───── Record extracts ─────

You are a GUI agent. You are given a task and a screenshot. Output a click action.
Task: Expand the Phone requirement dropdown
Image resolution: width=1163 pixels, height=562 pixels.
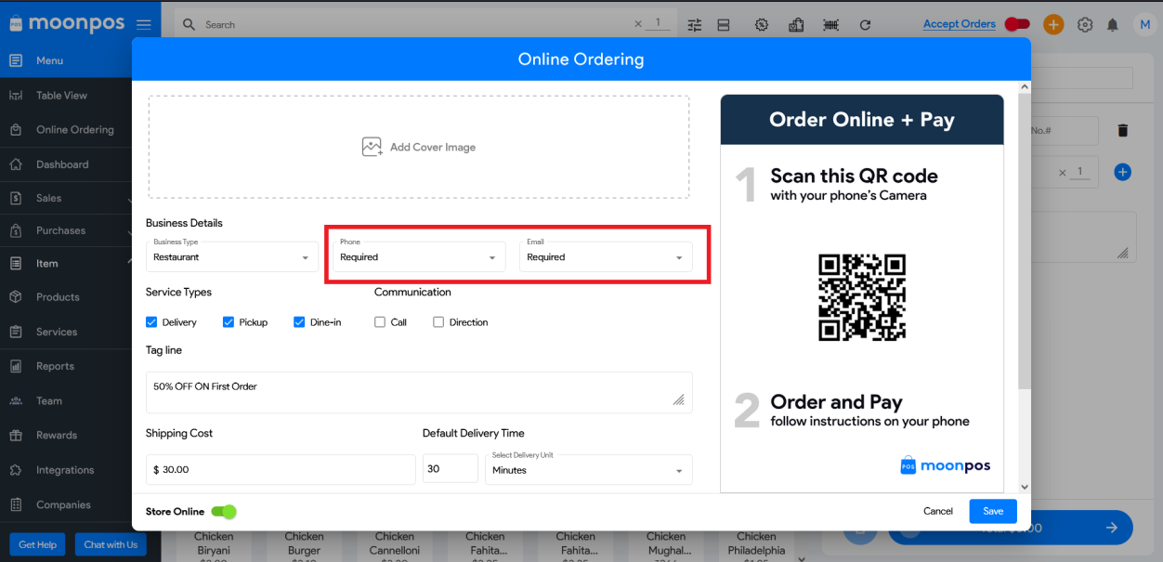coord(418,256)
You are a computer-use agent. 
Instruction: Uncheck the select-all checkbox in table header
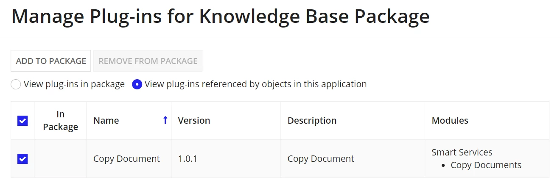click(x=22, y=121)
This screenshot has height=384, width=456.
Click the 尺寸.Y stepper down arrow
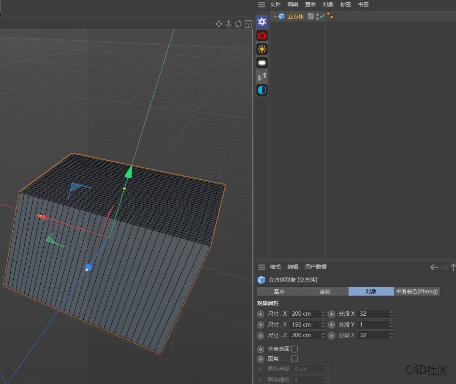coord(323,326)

─────

- Stated exercise: Reproduce every one of the rows above word for word, leaving out the pictures.

- Correct output:
You are a GUI agent. You are given a task and a screenshot. Output a click action.
Task: Expand the Phone requirement dropdown
Image resolution: width=1163 pixels, height=562 pixels.
coord(418,256)
You are a computer-use agent. 
Instruction: Uncheck the select-all checkbox in table header
click(x=22, y=121)
This screenshot has height=384, width=456.
Click the 尺寸.Y stepper down arrow
coord(323,326)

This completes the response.